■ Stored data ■
....

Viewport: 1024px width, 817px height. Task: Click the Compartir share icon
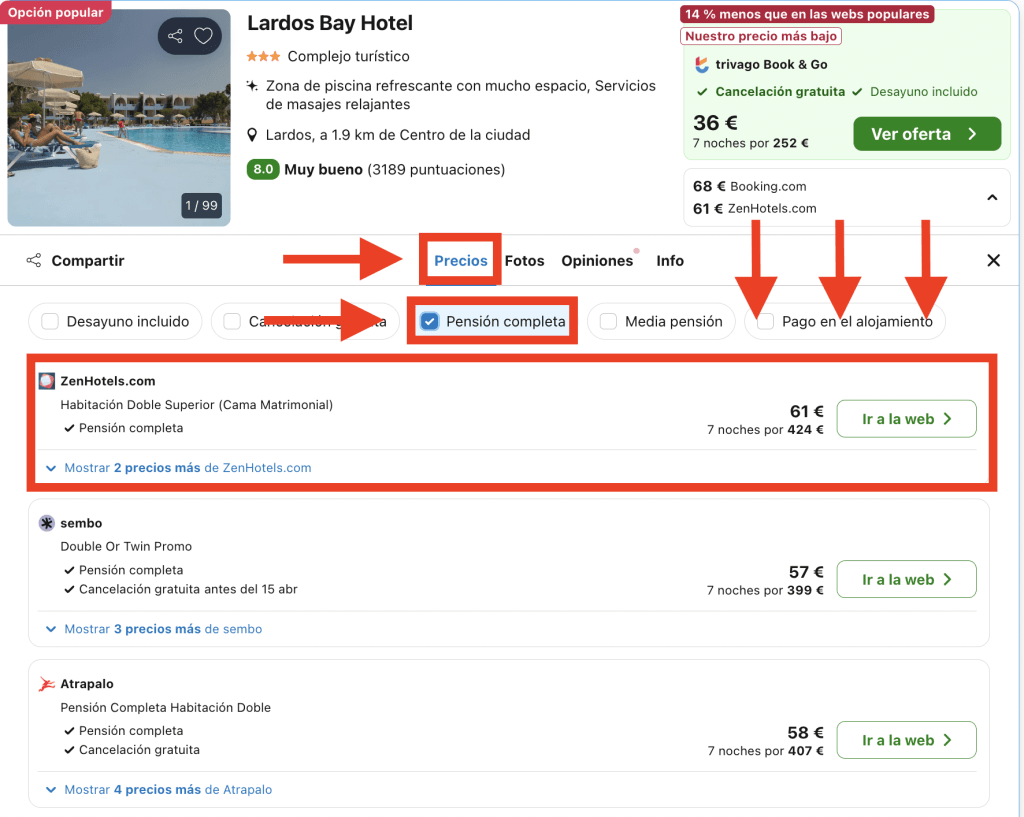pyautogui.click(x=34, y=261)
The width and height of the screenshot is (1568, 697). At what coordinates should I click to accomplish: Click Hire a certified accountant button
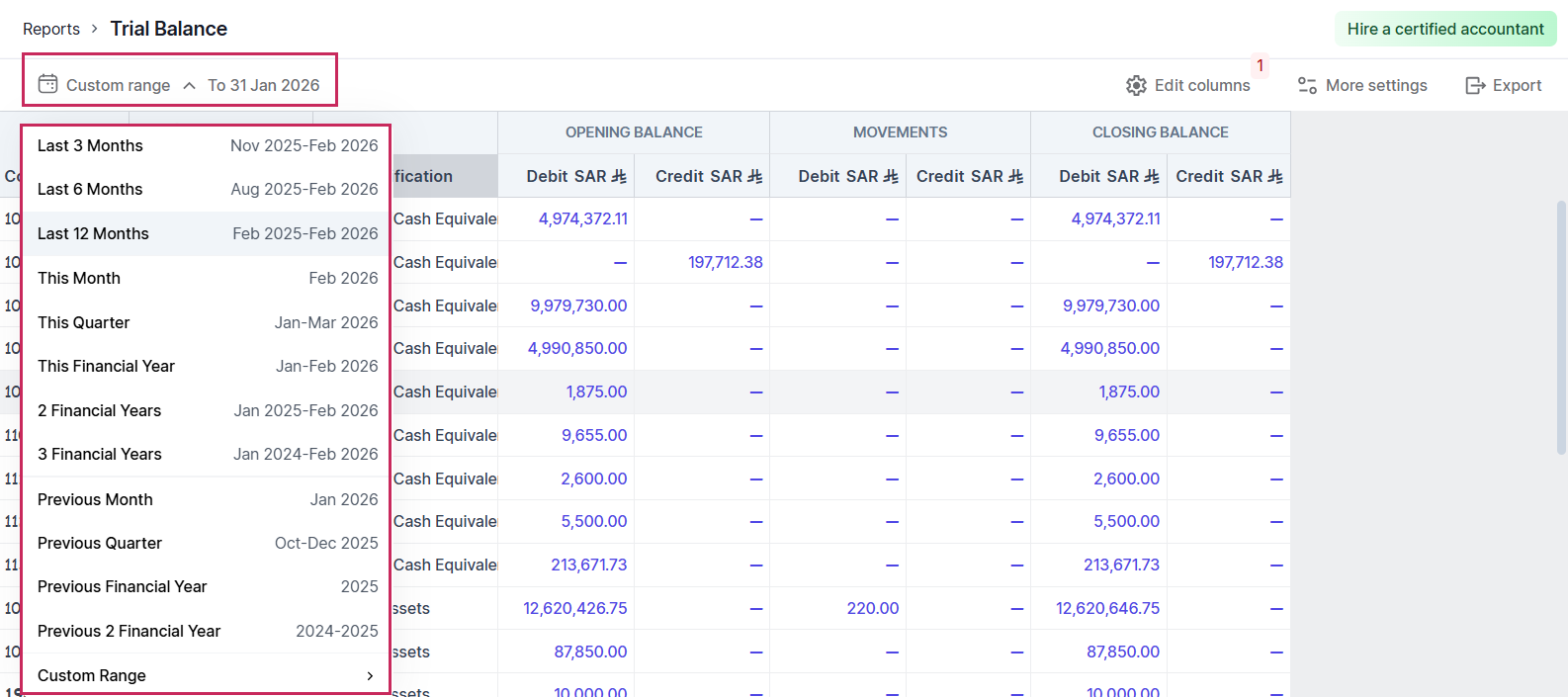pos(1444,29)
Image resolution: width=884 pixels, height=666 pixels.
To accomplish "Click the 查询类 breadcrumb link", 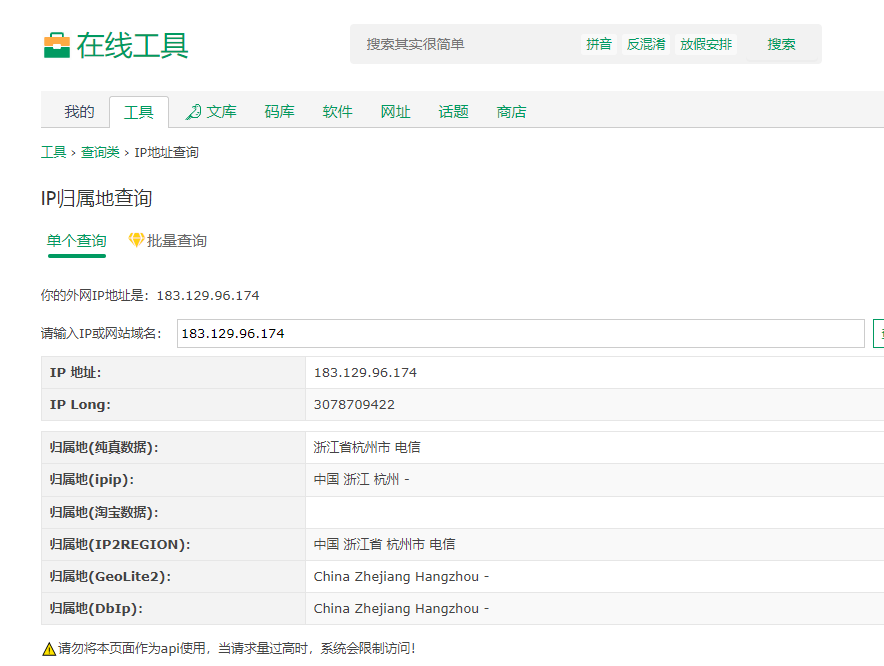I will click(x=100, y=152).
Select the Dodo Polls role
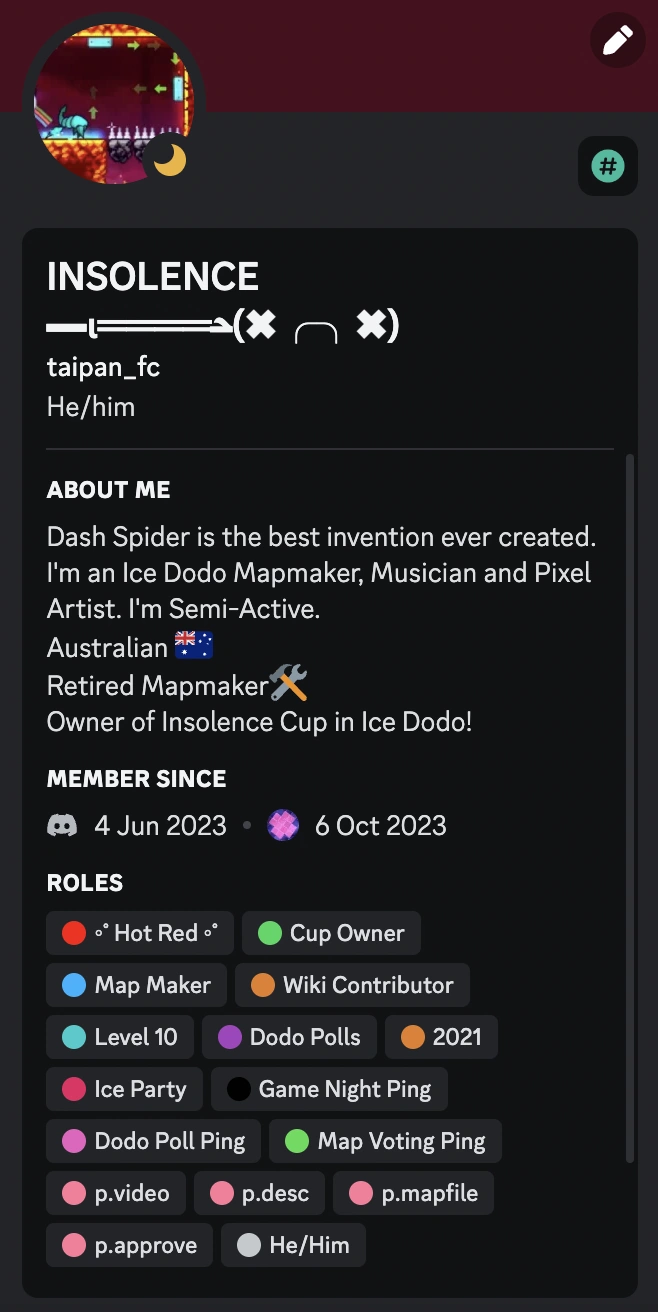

....

■ What the task requires ■
Write out exactly the lines between the start of the data and the line with "Image resolution: width=884", including both, but none of the pictures.

■ Written response ■
Viewport: 1024px width, 817px height. Task: Click the Compartir share icon
pyautogui.click(x=34, y=261)
The width and height of the screenshot is (1568, 697). At what coordinates should I click to accomplish: Click Hire a certified accountant button
pos(1444,29)
Image resolution: width=884 pixels, height=666 pixels.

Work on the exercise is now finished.